**What is needed**
A single number is required: the count of lines in the records below that contain the word "computer".

**Stored records**
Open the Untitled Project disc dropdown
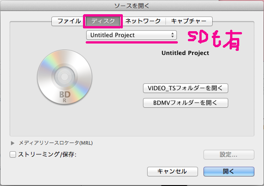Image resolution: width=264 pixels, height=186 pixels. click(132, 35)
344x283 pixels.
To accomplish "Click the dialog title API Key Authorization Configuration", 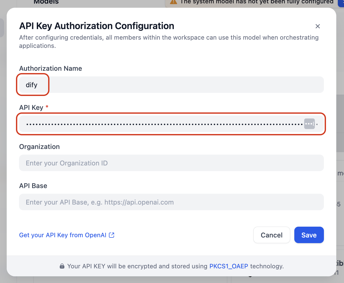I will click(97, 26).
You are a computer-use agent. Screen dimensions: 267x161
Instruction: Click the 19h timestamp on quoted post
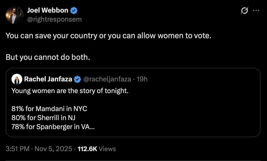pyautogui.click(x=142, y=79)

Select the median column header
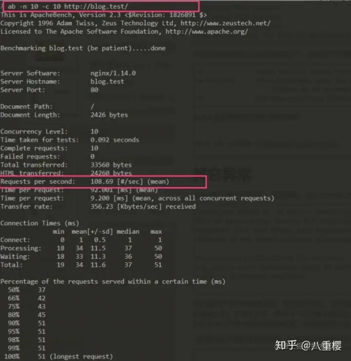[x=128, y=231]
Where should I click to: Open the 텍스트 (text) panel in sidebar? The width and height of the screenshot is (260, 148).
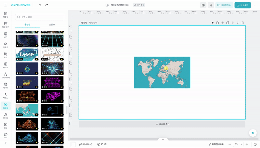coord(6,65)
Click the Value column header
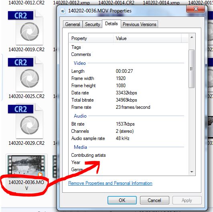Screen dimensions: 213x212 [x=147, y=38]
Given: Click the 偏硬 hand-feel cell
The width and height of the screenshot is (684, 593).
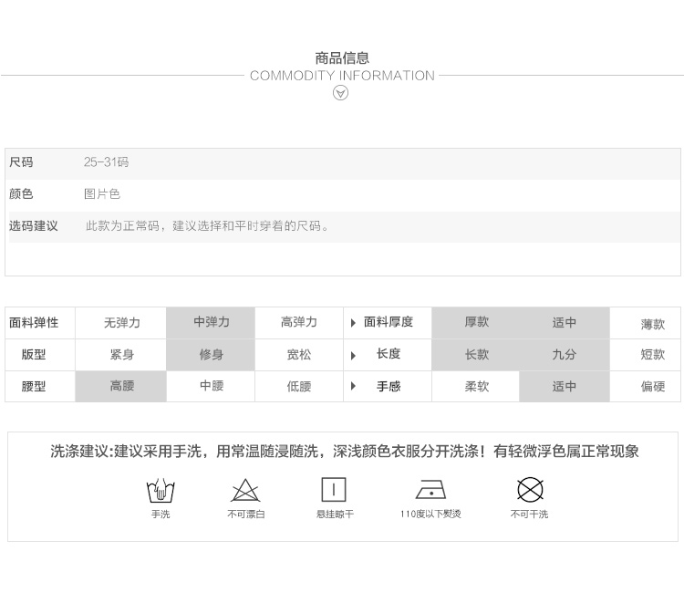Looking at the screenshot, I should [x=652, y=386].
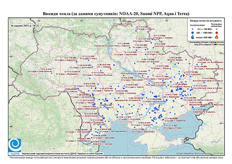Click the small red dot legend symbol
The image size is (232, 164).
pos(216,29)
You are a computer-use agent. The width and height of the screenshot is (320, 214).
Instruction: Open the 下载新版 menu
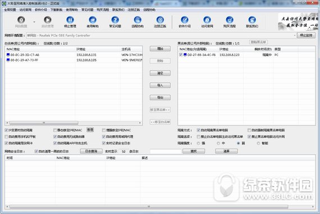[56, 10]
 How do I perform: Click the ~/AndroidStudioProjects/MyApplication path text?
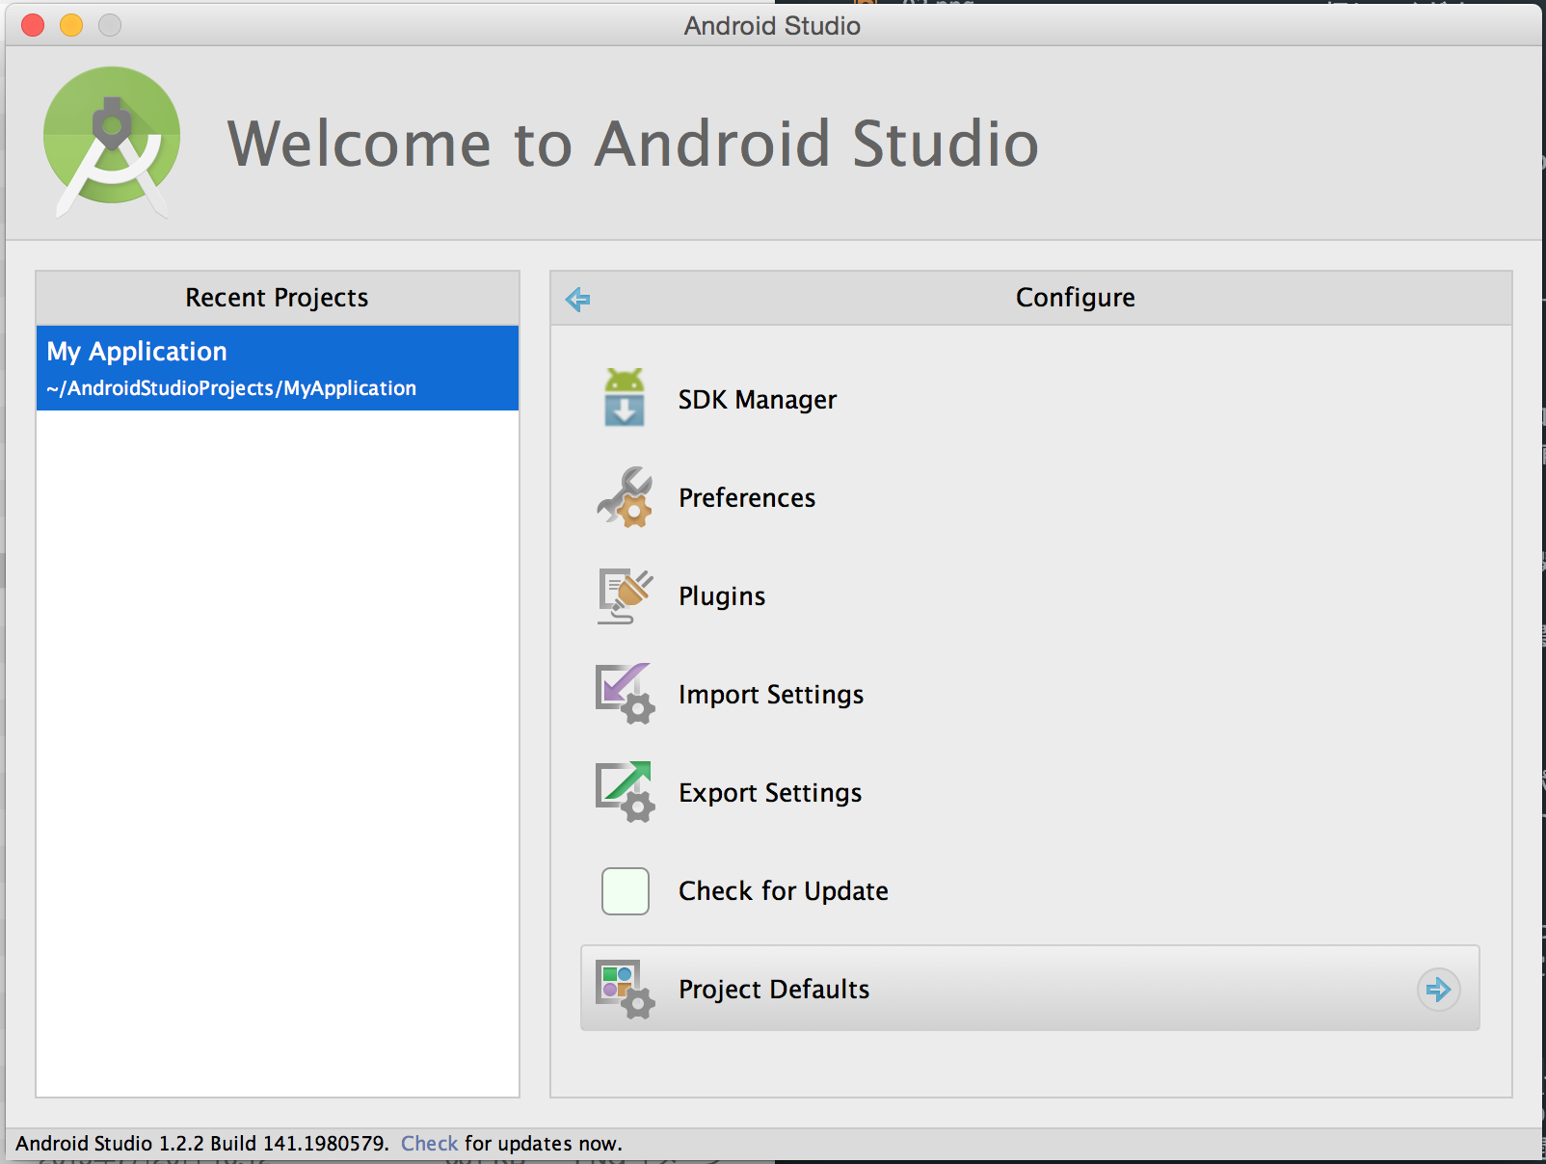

**Completed exercise**
2